The term “big data” has become commonplace. There are many types of big data – big data in finance, such as consumer gender and time of purchase used to customize marketing advertisements, big data in traffic management, such as the number of accidents in the city used to improve road safety, and big data in healthcare, such as medical images that an automatic medical image analysis system learns lesions from to facilitate medical decision-making.

Where is the largest amount of data produced in our daily lives?

YouTube is the world's largest video production and consumption platform. How much data is produced on Youtube? According to the data, about 1 to 2 EB (exabytes) of data is produced on Youtube per year. 1 EB equals 1,000 PB (petabytes) or 1,000,000 GB (gigabytes). The numbers are so large that we can't perceive them well, but they certainly seem like huge numbers.

Nevertheless, the largest big data around us is genomic data.

Genomic data refers to the genetic information within 3 billion bases in humans. The genomic sequence of the body is read for various purposes, such as tests to prescribe customized treatments, to determine the genetic risk of disease, or to diagnose rare genetic diseases. The amount of genomic data produced in this way is said to be about 220 million genomes (40 Exabytes) per year. That's 40 times higher than the YouTube data we looked at earlier.
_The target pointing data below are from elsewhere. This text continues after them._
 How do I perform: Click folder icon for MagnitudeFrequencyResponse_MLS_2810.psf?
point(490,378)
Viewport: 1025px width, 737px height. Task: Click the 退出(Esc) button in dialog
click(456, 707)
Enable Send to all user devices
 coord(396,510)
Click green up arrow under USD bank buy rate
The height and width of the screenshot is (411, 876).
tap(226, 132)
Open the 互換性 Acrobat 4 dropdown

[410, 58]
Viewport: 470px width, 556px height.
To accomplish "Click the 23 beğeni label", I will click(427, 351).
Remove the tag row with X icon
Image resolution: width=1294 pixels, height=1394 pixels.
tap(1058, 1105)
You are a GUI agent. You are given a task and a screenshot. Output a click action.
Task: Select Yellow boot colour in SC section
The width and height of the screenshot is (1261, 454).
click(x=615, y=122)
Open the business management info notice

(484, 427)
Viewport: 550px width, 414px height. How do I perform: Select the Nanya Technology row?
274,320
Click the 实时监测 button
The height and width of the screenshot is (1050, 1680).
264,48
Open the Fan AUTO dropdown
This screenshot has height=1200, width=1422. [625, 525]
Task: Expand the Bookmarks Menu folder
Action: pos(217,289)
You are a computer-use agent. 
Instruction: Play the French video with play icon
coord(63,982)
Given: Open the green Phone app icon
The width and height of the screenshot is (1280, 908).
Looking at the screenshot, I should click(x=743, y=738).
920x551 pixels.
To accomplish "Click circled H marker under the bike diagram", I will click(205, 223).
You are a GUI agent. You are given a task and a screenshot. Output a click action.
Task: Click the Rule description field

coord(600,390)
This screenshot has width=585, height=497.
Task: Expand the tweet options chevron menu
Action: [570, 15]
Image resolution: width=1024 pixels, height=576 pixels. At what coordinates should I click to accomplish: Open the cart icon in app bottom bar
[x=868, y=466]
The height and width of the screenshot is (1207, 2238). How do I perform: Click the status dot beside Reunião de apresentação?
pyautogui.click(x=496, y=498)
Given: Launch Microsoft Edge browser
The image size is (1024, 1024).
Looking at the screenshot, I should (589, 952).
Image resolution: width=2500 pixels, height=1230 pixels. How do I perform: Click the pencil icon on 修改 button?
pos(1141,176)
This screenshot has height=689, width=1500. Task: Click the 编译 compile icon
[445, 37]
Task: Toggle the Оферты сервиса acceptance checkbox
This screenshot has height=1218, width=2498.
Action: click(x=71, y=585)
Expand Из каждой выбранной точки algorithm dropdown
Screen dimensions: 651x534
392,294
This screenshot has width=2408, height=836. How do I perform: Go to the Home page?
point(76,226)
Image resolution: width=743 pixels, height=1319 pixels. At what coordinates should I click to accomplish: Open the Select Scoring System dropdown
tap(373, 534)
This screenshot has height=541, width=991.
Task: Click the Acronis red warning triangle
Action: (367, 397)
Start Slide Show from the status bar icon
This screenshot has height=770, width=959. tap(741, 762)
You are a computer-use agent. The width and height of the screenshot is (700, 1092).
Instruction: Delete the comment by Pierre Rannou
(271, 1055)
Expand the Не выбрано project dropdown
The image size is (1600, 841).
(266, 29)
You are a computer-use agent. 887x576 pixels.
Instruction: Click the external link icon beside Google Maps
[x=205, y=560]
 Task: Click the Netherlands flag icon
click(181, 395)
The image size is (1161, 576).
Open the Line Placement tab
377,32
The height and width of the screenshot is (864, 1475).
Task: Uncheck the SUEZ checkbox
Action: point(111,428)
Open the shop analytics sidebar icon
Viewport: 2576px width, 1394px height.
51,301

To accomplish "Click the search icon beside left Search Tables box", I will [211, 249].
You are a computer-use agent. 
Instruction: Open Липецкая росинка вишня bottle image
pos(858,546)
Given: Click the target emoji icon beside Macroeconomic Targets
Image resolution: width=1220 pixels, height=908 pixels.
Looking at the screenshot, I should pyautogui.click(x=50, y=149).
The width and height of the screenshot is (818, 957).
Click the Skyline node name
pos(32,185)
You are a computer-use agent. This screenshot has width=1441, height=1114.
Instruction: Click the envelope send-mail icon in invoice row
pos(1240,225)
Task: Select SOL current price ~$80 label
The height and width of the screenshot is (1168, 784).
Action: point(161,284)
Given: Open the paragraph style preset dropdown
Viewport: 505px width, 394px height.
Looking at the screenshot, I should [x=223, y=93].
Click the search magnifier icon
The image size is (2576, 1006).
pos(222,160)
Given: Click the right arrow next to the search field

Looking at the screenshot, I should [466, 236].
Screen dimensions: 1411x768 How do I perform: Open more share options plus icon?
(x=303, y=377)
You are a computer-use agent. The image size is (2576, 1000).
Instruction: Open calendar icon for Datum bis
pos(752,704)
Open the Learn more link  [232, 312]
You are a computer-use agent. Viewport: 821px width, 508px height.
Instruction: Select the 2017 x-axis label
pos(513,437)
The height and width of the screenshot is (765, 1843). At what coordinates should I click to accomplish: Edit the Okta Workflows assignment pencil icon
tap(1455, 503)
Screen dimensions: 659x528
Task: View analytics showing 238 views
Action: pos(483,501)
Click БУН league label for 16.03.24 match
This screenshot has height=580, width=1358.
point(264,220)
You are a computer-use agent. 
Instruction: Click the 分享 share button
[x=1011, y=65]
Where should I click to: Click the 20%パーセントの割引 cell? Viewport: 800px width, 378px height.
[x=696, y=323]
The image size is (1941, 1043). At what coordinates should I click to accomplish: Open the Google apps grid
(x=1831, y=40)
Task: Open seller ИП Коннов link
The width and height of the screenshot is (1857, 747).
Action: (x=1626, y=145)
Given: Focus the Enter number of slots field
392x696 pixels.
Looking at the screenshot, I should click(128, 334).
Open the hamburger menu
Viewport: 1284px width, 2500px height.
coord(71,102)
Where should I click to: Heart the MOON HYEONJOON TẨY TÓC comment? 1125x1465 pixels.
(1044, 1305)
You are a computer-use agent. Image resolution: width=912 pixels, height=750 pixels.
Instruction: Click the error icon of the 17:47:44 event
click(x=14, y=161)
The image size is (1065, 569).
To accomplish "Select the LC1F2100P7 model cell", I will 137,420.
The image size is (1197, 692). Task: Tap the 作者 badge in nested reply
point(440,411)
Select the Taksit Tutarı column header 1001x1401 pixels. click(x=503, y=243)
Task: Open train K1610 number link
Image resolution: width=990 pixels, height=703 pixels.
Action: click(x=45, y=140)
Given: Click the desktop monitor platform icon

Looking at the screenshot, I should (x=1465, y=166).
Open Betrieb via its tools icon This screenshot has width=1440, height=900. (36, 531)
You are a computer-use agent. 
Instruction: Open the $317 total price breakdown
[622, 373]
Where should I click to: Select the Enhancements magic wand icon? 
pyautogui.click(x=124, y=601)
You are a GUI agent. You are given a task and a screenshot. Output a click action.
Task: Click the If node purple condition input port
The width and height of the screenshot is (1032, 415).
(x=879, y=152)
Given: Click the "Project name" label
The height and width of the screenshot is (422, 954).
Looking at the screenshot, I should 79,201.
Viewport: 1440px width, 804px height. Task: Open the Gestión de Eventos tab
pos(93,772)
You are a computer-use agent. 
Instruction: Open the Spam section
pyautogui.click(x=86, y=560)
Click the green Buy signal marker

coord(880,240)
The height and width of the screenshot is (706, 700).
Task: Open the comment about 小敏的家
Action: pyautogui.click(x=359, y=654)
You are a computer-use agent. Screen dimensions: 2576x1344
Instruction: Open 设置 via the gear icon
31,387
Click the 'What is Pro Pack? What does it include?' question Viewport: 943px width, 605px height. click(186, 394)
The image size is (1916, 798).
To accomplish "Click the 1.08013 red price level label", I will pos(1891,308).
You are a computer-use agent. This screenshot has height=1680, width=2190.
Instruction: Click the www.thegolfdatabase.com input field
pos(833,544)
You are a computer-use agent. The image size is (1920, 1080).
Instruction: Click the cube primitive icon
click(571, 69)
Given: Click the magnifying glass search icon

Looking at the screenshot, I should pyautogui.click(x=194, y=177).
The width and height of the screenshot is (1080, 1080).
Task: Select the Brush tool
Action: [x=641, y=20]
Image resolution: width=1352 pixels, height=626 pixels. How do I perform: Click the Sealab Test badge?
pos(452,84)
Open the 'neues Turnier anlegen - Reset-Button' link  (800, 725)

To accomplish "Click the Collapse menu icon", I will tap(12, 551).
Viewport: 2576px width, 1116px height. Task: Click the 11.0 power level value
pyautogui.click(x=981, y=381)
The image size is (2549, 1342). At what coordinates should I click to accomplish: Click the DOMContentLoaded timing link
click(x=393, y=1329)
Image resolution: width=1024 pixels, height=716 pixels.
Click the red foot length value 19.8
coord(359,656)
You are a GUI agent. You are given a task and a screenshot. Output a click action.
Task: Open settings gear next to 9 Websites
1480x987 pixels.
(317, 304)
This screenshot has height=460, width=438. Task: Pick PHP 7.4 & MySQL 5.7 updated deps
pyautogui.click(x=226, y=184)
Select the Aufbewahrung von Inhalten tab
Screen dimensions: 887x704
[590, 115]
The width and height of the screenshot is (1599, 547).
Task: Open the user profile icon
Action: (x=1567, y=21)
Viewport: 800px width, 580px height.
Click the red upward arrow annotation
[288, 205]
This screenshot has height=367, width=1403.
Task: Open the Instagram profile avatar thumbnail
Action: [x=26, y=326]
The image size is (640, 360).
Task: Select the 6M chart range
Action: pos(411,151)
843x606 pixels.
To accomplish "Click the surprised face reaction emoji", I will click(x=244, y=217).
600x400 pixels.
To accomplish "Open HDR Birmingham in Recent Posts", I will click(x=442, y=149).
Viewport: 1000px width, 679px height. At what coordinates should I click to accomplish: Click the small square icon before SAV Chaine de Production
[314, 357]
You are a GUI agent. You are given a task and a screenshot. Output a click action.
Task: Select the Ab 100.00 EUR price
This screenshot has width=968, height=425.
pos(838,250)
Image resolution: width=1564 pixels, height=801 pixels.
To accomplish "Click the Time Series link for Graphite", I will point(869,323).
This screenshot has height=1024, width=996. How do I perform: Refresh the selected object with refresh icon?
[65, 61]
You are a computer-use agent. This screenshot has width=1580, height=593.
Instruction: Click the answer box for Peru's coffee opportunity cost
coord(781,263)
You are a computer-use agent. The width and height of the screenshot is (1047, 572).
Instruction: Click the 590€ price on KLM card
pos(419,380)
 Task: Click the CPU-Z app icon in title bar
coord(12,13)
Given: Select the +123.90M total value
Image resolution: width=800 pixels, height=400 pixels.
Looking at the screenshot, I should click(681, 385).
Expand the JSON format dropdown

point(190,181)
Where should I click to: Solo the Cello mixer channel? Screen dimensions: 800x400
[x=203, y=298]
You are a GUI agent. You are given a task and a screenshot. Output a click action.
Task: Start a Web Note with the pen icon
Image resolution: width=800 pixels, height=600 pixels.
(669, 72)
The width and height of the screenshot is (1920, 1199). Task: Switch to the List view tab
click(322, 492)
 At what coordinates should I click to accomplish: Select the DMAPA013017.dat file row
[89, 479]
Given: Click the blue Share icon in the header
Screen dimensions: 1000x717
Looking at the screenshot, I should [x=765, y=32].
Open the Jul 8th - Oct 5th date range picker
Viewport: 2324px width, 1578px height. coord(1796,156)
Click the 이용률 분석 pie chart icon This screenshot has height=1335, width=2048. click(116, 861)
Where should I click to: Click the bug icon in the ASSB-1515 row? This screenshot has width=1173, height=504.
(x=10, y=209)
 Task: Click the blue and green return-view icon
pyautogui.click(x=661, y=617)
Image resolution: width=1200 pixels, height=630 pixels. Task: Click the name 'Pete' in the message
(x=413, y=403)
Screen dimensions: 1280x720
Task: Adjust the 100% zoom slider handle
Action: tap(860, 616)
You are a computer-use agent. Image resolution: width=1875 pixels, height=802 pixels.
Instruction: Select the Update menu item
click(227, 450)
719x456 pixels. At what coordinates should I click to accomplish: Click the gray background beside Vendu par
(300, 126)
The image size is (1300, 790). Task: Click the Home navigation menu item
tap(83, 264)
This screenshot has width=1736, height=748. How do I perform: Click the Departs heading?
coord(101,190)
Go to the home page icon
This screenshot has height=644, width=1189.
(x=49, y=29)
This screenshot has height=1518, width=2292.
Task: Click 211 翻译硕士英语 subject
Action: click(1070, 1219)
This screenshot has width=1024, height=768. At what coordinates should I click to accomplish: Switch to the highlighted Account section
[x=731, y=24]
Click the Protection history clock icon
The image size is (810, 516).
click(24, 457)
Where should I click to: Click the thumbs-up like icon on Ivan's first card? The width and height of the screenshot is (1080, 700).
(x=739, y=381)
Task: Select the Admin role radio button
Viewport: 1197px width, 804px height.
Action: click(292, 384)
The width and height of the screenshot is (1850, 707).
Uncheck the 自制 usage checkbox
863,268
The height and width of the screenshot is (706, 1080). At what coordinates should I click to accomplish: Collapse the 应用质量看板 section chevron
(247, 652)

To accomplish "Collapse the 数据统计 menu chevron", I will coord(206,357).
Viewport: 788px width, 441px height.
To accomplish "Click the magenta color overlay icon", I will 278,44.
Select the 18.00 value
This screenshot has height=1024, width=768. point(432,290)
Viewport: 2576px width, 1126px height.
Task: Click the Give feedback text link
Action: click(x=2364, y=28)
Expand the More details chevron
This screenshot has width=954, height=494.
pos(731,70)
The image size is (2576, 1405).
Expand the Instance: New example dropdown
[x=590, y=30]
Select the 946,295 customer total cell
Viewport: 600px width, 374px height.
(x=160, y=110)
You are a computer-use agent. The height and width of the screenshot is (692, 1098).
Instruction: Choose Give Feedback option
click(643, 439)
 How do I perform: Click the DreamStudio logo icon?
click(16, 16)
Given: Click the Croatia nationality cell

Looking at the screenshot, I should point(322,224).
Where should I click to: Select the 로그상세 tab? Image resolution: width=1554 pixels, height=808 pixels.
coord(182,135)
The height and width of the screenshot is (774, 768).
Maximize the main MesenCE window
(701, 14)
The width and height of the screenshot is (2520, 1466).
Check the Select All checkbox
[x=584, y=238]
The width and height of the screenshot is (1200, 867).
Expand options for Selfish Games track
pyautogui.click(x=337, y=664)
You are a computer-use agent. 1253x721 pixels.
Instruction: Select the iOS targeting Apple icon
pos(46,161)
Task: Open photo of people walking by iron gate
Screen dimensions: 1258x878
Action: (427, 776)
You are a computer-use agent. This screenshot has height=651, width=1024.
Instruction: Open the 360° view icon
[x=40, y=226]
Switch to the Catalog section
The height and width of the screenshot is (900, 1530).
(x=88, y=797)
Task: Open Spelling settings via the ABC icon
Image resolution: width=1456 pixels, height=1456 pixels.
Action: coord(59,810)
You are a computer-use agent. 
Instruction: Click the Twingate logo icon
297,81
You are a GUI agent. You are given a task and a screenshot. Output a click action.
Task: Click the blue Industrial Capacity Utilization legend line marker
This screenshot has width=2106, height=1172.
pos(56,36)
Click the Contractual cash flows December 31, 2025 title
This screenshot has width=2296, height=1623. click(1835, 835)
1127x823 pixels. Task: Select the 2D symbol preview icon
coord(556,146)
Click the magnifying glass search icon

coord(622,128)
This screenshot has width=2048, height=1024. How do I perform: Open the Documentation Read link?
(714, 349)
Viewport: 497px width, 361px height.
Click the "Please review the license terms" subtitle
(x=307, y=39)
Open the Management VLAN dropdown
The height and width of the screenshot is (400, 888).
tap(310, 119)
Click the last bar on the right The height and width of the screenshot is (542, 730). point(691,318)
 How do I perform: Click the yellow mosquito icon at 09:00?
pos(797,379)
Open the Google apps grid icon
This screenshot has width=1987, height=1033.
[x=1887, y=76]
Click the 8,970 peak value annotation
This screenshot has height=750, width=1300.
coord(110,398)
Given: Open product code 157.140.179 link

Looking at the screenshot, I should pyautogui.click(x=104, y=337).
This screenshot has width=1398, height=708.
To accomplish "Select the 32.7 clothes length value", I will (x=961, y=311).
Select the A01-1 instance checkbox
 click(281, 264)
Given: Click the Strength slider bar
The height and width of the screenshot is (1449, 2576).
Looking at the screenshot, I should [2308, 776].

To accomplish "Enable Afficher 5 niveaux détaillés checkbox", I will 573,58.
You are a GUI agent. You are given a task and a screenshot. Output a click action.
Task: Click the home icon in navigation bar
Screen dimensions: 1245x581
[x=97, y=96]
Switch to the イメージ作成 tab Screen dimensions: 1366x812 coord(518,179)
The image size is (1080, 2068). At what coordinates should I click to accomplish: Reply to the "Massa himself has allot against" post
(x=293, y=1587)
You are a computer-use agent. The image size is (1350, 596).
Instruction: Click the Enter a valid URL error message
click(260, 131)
In 2003, the Human Genome Project found the 3 billion pieces that make up the human body puzzle. Through this, mankind drew a rosy future where all diseases could be conquered, but it was not easy to solve the secrets of each 3 billion puzzle piece.

With the rapid development of technology, the cost of reading a person's genome has decreased immensely, and now it is possible to read a person's entire nucleotide sequence for about $1,000. However, quick and cheap sequencing was not the answer. Twenty years have passed since the Human Genome Project ended, but the problem still remains. What are the problems?

1. Computation time

Reading genomic data is not everything. After that, we need to process the data.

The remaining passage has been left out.